(RECORDS FOR THIS TASK):

------------------------------

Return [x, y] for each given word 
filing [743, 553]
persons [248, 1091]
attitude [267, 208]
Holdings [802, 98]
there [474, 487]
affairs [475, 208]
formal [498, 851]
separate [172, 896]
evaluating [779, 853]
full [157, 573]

------------------------------

(WHAT THIS TASK INVOLVES): Update the material by replacing "word" with "term", leaving every other line and character untouched.

(TASK SOLUTION):
Return [x, y] for each given term 
filing [743, 553]
persons [248, 1091]
attitude [267, 208]
Holdings [802, 98]
there [474, 487]
affairs [475, 208]
formal [498, 851]
separate [172, 896]
evaluating [779, 853]
full [157, 573]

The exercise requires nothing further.